Leisure: Only For The Elites

That is what I get out of Charles Murray's musings:
In a world where people of all ages die often and unexpectedly, there’s a palpable urgency to getting on with whatever you’re going to do with your life. If you don’t leave your mark now, you may never get the chance. If you live in a world where you’re sure you’re going to live until at least eighty, do you have the same compulsion to leave your mark now? Or do you figure that there’s still plenty of time left, and you’ll get to it pretty soon? To what extent does enjoying life—since you can be sure there’s going to be so much to enjoy—start to take precedence over maniacal efforts to leave a mark?
I raise the issue because it fits so neatly with the problems associated with increased secularism and the increased material security provided by the advanced welfare state. In a world when death can come at any time, there is also a clear and present motivation to think about spiritual matters even when you are young. Who knows when you’re going to meet your Maker? It could easily be tomorrow. If you’re going to live to be at least eighty, it’s a lot easier not to think about the prospect of non-existence. The world before the welfare state didn’t give you the option of just passing the time pleasantly. Your main resources for living a comfortable life—or even for surviving at all—were hard work and family (especially, having children to support you in your old age). In the advanced welfare state, neither of those is necessary. The state will make sure you have a job, and one that doesn’t require you to work too hard, and will support you in your old age.
Put all three conditions together—no urgency to make your mark, no promptings to think about your place in the cosmos, no difficulty in living a comfortable life—and what you seem to get, based on the experience of Western and Northern Europe, is what I have elsewhere called the Europe Syndrome.

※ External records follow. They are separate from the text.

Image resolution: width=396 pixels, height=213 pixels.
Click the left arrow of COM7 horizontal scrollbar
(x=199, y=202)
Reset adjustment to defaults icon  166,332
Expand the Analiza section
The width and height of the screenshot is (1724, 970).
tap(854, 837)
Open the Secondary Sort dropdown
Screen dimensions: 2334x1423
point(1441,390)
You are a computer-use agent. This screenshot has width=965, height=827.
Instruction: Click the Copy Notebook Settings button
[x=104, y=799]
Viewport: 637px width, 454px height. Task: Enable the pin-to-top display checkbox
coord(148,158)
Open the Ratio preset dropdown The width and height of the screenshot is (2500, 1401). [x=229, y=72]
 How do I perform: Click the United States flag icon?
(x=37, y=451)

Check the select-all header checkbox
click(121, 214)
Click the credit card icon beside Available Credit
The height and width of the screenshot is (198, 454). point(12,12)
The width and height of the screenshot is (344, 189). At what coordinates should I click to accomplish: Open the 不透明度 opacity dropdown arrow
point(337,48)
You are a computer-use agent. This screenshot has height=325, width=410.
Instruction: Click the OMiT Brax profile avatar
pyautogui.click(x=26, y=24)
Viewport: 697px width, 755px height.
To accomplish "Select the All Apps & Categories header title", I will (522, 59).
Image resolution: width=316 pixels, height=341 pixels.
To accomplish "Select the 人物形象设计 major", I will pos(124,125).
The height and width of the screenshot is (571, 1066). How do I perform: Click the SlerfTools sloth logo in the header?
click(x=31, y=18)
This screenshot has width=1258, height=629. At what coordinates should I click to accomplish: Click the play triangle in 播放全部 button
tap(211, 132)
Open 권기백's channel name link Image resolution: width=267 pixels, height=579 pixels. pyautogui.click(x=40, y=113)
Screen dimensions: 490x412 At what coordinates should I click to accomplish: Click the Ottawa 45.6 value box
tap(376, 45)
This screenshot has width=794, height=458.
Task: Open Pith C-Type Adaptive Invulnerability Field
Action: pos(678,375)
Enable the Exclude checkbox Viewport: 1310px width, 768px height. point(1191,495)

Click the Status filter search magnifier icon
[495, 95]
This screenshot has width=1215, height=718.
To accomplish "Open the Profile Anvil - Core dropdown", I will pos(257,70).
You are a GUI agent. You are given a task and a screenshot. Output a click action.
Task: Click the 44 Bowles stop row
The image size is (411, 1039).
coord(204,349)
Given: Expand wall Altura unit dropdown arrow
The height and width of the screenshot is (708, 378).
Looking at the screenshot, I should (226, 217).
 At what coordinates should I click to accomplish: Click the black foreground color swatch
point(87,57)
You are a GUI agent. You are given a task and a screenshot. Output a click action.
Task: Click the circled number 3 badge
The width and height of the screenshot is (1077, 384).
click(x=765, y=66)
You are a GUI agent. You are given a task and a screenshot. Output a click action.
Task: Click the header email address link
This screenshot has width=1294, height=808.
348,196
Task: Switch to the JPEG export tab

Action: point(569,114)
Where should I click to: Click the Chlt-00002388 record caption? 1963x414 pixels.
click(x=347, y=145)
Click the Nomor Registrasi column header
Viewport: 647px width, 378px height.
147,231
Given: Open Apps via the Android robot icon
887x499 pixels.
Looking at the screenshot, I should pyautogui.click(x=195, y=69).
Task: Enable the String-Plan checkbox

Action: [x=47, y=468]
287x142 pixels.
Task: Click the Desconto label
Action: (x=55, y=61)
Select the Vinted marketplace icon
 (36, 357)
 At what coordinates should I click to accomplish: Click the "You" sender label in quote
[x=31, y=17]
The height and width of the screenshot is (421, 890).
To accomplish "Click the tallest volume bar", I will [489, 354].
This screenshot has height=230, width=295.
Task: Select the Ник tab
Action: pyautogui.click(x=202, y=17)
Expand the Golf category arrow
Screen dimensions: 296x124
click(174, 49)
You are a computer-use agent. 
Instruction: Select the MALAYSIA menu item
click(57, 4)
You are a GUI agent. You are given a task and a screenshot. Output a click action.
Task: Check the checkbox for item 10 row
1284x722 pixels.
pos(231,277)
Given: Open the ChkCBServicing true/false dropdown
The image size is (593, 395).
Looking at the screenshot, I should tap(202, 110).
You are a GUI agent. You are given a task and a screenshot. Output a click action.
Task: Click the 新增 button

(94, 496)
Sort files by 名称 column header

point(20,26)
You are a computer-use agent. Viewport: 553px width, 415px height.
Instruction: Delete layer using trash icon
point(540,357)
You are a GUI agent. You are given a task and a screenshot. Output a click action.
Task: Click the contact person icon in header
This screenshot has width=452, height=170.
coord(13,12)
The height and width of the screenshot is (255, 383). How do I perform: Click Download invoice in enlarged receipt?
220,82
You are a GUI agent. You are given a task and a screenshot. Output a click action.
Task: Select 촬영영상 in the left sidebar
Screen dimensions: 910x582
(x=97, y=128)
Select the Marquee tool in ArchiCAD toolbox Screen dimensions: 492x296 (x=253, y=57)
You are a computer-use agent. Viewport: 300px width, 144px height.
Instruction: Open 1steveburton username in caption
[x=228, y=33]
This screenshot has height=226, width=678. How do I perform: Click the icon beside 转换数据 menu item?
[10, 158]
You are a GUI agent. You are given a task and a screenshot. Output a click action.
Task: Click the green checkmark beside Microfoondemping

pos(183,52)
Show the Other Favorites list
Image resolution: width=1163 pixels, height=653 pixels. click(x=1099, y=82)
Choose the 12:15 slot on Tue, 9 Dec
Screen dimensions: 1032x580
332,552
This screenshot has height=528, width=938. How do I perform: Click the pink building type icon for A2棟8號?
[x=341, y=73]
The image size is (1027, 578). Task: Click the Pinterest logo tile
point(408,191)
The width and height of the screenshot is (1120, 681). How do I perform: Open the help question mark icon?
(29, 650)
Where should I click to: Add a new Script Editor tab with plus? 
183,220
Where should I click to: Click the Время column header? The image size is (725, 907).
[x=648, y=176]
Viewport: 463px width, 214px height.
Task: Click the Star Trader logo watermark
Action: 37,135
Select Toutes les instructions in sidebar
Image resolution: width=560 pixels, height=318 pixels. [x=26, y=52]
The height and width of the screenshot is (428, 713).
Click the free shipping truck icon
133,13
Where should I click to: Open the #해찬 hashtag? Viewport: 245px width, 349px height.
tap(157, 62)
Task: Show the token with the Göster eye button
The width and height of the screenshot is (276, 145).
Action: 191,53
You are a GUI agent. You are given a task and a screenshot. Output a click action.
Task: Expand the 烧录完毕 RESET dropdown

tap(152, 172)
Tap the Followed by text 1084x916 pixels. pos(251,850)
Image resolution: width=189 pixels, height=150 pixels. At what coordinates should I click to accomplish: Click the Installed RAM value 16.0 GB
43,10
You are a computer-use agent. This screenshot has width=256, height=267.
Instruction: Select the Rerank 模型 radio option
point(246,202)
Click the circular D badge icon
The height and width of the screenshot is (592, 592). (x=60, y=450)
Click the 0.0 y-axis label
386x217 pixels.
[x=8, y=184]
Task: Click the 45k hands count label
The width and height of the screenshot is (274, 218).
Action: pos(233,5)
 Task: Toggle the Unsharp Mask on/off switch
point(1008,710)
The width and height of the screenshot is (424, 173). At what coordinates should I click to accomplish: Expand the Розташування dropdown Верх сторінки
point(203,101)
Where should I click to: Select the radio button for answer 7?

I wouldn't see 19th century farm life as some golden age we ought to pine for.  Folks worked from dawn to dusk their entire lives just to survive.  So Murray is saying we don't strive to make an impact artistically because we can expect to live a long time, and that gives us a chance to realize that life is pretty good, and being dead might just be that, and not eternal bliss and vacation from the life of unending labor on this earth?  Does anybody else find this to be pretty perverse, especially coming from a member of society's elite?  Why is Murray sitting around writing books bemoaning the moral failures of the poor and pushing to eliminate the social safety net, and not going out with migrant workers and harvesting fruit and vegetables in the Central Valley?  Is great art worth living a miserable existance?  Back in the Renaissance, wealthy patrons supported the arts partly as a way to buy their way into Heaven.  I can't see where those elites were living difficult lives.  It has always been, and will continue to be the poor who live the toughest lives.  Murray seems to believe that society would be better off if more people were struggling, and if  death was a much better option than life here.